Siamo nell’Alta Valle del Basento, a pochi chilometri dal capoluogo di Regione. Qui, immersa tra i boschi e con sullo sfondo lo scenario mozzafiato dei monti della Maddalena, sorge Pignola, appena settemila anime arroccate ad oltre 900 m s.l.m. Il verde che degrada fino a cingere dolcemente il grazioso borgo; a valle, la Riserva Regionale del Lago Pantano di Pignola, una zona di elevato interesse naturalistico, riconosciuta come Sito d’Importanza Comunitaria (S.I.C.), Zona Protezione Speciale (Z.P.S.) e RAMSAR (Convenzione Internazionale sull’importanza delle zone umide). Oltre centocinquanta ettari per uno degli ambienti regionali a maggiore diversità biotica, con un differenziamento di nicchie ecologiche che vedono i boschi circostanti avvicendarsi alle aree coltivate, disegnando, assieme ai numerosi corsi d’acqua che tra queste terre si legano al Basento, l’ortografia dei luoghi. Una notevole biodiversità vegetale racchiusa e custodita dalla cornice del Parco Nazionale dell’Appennino Lucano.

Matriosca di ineguagliabile bellezze, Pignola cela a sé stessa, con tutta la superba umiltà di un paesino lucano, tra il verde fitto dei boschi e lo sciabordio delle acque, le sue tante anime, che pure tornano a ricongiungersi per consegnarsi, ancora una volta, alla montagna, vergine e selvaggia che, benigna, la domina e sovrasta dall’alto di un celo secco e azzurro.

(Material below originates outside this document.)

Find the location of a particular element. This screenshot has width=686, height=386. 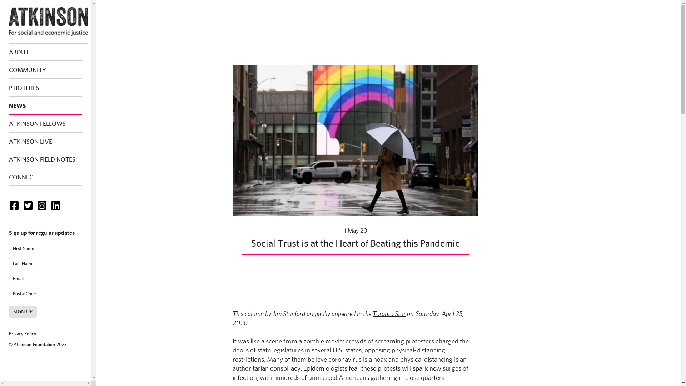

'COMMUNITY' is located at coordinates (45, 70).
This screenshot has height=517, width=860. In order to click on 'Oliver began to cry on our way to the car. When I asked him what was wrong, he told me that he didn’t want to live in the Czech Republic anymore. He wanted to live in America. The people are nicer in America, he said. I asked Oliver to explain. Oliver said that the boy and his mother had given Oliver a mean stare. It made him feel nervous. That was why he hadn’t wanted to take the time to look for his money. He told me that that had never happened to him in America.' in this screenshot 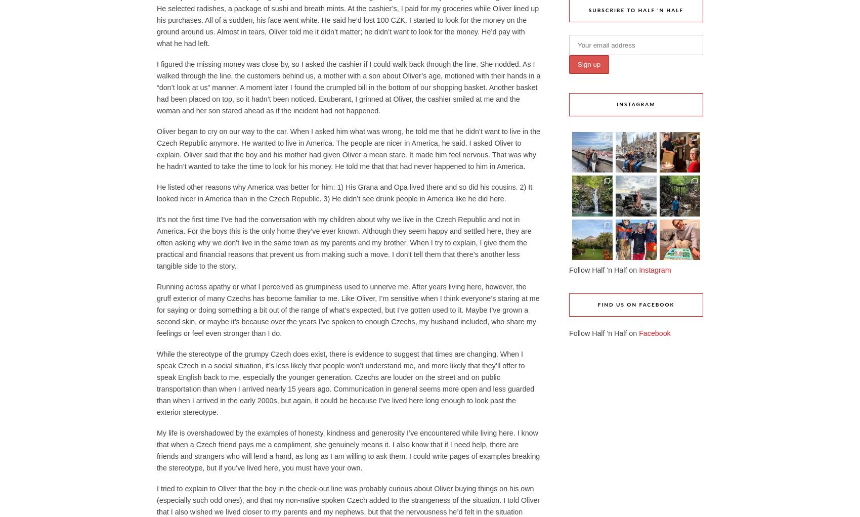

Aria cristallina d’altura. Sole meridiano. Luce di mezzogiorno. Più di semplici caratterizzazioni, bensì specificità che rendono questo territorio unico, instaurando un dialogo e una confluenza tra diversi fattori. Le basi di una ricetta perfetta.

Notti di ghiaccio. Luna azzurra. Polla di acqua sorgiva. Le radici di una promessa fatta da un nipote al proprio nonno. Una promessa che guarda al futuro, quella di Nicola Patrone che, assieme al fratello Giovanni e le cugine Ornella e Giovanna, ha dato il via a una realtà eno-imprenditoriale in continua ascesa. Una realtà che ha preso le mosse dall’umile vigneto di famiglia, la cui fondazione risale all’anno 1987. Poi il rinnovamento nel 2012 e l’espansione nel 2017 entrando definitivamente nella fase commerciale.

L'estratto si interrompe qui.